South Carolina Gamecocks star defensive end Jadeveon Clowney has been billed as a future No. 1 pick for quite some time, and the hype train on Clowney left the station with his monster 2012 campaign. Clowney was all over the place, showing off his freakish athleticism, speed, and strength. More importantly, though, Clowney was showing up big-time on the stat sheet with 13 sacks and an insane 23.5 tackles for loss. His stats were simply off the charts, and he was viewed by most as the 2014 NFL Draft’s top prospect upon the conclusion of the 2012 college football season.
As a junior, though, it hasn’t been smooth sailing for Clowney, and that’s mostly thanks to a low sack total. Clowney has recorded just two sacks this season, leading some to question the legitimacy of his No. 1 pick-hood. Production isn’t as nearly as important as evaluating game tape, especially when it comes to draft prospects, but there are still those who are mightily concerned with the fact that Clowney has recorded just two sacks.

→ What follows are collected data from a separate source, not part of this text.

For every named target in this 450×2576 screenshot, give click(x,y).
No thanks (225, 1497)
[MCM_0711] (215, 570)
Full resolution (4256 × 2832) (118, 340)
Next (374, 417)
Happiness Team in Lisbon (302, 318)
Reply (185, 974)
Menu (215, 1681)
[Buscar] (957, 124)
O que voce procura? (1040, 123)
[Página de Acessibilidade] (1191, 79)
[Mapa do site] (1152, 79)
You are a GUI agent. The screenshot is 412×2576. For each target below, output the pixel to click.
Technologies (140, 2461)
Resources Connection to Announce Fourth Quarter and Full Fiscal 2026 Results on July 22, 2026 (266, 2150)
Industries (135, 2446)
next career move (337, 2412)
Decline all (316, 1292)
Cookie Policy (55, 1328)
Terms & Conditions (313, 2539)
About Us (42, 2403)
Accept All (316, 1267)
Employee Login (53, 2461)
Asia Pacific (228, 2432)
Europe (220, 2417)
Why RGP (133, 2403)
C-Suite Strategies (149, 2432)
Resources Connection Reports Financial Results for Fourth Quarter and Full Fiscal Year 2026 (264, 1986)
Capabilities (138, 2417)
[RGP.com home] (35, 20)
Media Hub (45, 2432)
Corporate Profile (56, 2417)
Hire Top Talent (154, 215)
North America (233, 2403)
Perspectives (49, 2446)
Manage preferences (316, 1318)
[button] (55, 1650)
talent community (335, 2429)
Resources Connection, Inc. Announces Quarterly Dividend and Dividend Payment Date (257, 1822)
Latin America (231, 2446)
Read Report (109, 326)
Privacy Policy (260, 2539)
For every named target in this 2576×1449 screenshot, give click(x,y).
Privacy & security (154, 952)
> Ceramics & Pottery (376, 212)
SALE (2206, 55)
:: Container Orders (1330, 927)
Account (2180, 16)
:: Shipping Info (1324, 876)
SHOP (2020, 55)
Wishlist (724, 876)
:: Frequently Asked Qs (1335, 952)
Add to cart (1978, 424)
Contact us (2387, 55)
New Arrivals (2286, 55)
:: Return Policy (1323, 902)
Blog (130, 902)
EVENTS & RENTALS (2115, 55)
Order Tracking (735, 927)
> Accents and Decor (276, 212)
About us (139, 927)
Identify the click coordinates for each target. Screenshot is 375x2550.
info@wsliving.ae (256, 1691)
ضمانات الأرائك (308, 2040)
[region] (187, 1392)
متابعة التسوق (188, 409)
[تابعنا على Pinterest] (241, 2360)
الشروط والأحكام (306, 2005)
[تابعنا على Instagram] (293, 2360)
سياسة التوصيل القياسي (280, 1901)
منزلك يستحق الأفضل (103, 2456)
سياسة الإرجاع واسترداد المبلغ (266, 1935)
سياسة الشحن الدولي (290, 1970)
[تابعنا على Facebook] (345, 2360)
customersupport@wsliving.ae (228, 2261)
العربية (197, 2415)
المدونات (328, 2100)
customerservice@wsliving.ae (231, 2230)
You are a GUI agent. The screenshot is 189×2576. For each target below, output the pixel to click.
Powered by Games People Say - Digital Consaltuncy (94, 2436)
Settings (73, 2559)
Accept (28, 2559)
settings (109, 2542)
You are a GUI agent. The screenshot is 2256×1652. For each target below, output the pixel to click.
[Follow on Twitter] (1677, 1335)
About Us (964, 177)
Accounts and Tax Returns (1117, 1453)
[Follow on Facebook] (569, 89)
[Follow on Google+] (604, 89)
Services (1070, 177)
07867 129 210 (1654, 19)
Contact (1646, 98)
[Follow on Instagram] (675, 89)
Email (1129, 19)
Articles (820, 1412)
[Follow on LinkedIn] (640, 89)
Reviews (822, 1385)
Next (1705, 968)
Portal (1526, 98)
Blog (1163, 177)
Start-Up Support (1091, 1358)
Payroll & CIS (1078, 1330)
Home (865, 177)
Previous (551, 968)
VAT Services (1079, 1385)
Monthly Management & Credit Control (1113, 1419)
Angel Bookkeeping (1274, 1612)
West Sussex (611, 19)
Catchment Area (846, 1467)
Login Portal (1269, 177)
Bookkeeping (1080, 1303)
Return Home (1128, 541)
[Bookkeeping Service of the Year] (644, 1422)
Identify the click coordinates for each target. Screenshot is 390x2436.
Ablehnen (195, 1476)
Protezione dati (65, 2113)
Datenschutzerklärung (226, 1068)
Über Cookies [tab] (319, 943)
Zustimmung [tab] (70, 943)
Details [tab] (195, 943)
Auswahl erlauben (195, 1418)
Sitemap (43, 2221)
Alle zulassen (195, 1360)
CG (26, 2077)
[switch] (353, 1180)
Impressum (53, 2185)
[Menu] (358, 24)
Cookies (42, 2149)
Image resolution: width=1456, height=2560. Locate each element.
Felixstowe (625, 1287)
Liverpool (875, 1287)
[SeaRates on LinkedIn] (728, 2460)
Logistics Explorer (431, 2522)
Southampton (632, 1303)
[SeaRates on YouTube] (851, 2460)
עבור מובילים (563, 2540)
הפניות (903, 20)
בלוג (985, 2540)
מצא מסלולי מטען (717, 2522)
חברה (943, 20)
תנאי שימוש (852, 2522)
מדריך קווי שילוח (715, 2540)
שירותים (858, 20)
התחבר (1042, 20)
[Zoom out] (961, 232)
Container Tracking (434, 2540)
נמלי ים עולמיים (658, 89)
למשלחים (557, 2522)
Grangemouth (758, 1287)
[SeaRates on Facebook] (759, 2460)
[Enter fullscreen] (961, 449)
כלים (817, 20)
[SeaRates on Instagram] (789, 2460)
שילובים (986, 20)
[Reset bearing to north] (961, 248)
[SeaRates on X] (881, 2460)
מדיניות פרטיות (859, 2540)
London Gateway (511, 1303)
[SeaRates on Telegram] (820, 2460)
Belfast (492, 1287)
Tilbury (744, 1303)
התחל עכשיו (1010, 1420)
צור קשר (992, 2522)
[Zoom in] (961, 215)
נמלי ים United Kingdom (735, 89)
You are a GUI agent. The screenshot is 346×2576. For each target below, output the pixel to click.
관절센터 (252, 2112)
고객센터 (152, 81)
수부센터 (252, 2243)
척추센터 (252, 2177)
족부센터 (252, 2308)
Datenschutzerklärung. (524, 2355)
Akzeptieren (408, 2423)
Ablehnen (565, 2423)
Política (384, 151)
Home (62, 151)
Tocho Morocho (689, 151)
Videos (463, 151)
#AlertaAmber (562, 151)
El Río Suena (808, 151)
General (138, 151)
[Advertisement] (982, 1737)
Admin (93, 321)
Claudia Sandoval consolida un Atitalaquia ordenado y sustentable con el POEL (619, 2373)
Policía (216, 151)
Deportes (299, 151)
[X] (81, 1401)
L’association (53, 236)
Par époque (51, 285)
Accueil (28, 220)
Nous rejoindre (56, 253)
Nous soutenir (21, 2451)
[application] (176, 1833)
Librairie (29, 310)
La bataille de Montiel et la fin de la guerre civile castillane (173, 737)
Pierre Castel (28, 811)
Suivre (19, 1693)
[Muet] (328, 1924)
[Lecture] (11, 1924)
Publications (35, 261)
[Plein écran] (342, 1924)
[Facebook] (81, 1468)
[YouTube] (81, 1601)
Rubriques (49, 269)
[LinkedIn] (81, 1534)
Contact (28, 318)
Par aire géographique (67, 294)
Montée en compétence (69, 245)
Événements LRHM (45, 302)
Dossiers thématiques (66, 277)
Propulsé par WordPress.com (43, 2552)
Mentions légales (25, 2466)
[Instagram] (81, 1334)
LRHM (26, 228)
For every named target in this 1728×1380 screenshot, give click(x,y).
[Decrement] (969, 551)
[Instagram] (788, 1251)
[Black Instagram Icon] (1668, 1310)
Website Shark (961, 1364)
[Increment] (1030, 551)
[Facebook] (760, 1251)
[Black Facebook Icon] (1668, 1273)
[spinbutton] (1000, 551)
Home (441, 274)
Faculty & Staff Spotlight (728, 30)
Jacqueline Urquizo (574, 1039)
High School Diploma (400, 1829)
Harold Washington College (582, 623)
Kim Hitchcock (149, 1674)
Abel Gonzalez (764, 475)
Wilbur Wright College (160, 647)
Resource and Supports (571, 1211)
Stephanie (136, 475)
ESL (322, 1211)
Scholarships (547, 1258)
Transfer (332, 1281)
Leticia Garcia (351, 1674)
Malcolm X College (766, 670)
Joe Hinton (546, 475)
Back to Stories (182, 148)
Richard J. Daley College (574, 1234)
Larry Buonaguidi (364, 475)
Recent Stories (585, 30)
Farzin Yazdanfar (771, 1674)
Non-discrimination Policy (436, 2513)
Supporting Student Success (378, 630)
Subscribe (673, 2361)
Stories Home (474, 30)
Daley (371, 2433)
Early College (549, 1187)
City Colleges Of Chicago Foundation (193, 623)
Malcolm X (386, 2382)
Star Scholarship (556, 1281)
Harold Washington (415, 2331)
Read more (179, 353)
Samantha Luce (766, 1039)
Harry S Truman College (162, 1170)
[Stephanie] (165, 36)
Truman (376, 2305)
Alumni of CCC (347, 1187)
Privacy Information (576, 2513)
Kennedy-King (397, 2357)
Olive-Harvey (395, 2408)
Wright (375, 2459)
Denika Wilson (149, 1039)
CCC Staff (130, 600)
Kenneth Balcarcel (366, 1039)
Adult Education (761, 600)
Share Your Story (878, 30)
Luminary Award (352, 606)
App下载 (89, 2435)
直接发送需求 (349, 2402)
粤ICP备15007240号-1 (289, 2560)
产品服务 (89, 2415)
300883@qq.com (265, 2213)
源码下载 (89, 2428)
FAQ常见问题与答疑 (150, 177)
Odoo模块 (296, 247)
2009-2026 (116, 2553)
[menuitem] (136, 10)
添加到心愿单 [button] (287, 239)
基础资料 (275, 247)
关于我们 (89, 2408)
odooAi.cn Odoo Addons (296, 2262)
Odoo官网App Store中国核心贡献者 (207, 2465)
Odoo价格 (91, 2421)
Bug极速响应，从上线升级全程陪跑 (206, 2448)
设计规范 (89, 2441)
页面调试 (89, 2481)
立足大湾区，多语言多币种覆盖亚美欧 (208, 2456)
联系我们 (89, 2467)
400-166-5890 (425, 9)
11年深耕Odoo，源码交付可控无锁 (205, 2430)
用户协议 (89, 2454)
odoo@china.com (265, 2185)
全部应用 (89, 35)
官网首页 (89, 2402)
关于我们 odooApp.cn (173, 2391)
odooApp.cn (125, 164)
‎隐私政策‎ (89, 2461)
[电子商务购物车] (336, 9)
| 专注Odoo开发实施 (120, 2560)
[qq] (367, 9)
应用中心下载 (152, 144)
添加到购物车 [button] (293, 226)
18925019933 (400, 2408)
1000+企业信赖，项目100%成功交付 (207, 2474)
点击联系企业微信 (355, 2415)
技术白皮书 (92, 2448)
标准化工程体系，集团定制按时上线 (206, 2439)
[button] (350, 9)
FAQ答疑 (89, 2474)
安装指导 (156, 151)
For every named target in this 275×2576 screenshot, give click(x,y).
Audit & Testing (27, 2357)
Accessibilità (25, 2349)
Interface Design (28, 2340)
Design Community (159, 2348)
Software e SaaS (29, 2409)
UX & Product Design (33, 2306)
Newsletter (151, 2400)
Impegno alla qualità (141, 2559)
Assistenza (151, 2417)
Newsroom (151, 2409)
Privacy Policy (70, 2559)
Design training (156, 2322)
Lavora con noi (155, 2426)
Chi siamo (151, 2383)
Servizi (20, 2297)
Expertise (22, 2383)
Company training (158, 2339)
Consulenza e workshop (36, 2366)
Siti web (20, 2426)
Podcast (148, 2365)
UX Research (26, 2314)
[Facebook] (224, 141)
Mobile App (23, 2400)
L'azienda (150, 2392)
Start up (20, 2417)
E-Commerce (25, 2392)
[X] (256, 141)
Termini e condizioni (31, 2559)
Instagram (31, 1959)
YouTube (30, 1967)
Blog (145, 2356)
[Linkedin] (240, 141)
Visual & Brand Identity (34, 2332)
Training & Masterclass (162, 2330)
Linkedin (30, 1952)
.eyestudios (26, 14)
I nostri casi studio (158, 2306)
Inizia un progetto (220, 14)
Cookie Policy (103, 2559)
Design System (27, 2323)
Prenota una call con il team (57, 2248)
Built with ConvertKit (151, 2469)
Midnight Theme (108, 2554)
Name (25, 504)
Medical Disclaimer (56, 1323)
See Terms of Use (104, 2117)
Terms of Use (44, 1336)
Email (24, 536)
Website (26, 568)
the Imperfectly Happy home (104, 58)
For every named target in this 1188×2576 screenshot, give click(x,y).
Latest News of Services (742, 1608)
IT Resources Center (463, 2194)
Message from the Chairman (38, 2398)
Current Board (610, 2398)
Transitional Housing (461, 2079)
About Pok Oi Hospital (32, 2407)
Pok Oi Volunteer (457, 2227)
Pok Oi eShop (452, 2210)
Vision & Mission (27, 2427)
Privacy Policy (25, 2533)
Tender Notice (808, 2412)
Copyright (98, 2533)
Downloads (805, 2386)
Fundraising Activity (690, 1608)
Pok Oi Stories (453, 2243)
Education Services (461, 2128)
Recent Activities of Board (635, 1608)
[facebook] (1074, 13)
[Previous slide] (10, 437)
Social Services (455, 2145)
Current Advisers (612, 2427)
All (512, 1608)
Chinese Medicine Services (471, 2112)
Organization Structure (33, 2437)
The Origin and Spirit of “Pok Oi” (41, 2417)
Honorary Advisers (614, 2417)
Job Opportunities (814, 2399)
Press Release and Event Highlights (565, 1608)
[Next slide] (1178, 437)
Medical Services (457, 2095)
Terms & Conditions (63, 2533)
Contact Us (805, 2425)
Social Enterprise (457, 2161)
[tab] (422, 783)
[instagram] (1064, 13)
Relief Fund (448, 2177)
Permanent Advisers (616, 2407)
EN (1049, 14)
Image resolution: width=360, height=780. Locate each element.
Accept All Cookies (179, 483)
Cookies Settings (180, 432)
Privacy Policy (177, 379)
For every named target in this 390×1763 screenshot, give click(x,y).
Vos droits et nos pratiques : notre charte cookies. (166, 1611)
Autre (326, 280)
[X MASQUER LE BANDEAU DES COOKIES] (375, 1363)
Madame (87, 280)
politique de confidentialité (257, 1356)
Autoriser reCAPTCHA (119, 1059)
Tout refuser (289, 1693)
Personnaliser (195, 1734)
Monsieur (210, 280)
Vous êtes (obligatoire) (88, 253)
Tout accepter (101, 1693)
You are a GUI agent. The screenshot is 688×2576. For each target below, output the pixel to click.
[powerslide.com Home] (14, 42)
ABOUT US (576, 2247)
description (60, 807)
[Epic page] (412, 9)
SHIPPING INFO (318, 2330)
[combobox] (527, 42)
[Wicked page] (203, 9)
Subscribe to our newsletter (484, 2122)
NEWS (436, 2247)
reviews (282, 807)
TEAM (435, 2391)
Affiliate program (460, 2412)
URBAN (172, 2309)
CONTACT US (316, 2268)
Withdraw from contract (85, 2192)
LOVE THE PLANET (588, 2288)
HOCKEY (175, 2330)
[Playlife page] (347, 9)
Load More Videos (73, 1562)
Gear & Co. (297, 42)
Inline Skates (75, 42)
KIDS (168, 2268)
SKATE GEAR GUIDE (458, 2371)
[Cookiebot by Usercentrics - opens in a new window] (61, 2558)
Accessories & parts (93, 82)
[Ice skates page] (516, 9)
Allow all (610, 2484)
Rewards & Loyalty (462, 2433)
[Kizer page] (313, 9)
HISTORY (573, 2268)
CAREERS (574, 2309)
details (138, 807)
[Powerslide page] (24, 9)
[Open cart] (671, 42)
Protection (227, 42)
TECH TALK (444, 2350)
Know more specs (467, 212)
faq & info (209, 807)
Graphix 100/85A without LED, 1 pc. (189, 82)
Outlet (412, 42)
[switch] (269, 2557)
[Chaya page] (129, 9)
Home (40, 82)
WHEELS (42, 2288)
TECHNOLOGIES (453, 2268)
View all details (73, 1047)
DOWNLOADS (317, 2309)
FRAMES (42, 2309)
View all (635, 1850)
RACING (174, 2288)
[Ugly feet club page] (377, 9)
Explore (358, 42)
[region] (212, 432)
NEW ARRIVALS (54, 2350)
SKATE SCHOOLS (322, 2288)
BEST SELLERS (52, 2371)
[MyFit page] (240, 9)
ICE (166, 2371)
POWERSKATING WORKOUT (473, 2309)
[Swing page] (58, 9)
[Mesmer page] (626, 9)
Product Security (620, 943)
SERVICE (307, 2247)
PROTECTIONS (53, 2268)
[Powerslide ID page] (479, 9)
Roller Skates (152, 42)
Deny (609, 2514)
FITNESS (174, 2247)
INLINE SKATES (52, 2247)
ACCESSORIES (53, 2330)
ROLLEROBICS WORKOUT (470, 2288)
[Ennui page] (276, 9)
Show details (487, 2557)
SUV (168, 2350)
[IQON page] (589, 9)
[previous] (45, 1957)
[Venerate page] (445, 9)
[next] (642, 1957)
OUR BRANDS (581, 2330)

You can put the NFL Network’s Bucky Brooks on the list of those who are worried about Clowney’s drop in production, “You’d like to see more production. When we’re talking about someone who possibly could be the No. 1 overall pick, I expect to see a dominant force, a guy who makes a presence week after week. It doesn’t always have to be in the numbers, but certainly he has to deliver more production than he has, for me, to solidify himself as the No. 1 player in the game.”
But Clowney has still been a “dominant force” despite not having gaudy sack totals. As I like to say when it comes to players in the pros, putting consistent pressure on the quarterback is the most important thing. Sacks are honestly overrated, because they only give a look at part of the picture. There is so much out of a pass rusher’s hands when it comes to putting up stats, because you have to account for the quarterback getting rid of the ball and how the offense is blocking the pass rusher. Here are three examples from the pros.
When you watch Jadeveon Clowney on tape, you’ll see that nothing has changed when it comes to his elite speed, strength, and all those physical tools we gush over when it comes to Clowney. He still has the full package, and his motor is still excellent when he wants to play with a high intensity. He can still shed blocks, split doubles, disengage at a high rate with his violent hand usage, and he can single-handedly blow up plays with his speed and strength. It’s all there, and the stats aren’t even bad. I mean, he has seven quarterback hurries (that’s really good) and still has 6.5 tackles for loss. The TFL totals aren’t as grand as they were last season, but the QB hurries show that Clowney is still disrupting plays.
More importantly, Clowney is opening things up big-time for the other talented players on the South Carolina defense. Now that offenses are keying in on him more with their blockers, he is finding it more difficult to put up high sack totals. However, the South Carolina defense is having an easier time of making plays, because other players are freed up due to the focus placed on Clowney. Partially thanks to Clowney’s disruptive plays and the focus he takes (teams are game-planning against him so much these days), junior DT Kelcy Quarles has seven sacks and 11 tackles for loss in a big year and fellow DE Chaz Sutton is also making more plays.
So look at the whole picture when it comes to Jadeveon Clowney instead of just the sack totals. He’s still putting a lot of pressure on the QB, he’s still disrupting plays in the running game and passing game, his physical tools are obviously still elite, and the attention he commands makes life a whole lot easier for the rest of the defense. Don’t be concerned about Clowney’s lack of sacks or numbers that aren’t nearly as good as they were last season, because he’s still getting it done.
If you have any concerns with Clowney, then they should be focused on how motivated he is. But those concerns can also just be chalked up to the fact that Clowney feels no pressure to play at a consistently high level anymore since he already feels he proved himself to evaluators last year. That logic might be flawed, but it also could dispel any concerns that Clowney won’t be motivated once he’s draft. To me, the concerns about his motivation are legitimate, but they are exaggerated by some. He’s still the best draft prospect around, and the only way he isn’t the No. 1 pick is if the team picking first needs a QB.
Clowney is fine, and it looks like NFL executives agree that his lack of production isn’t of concern.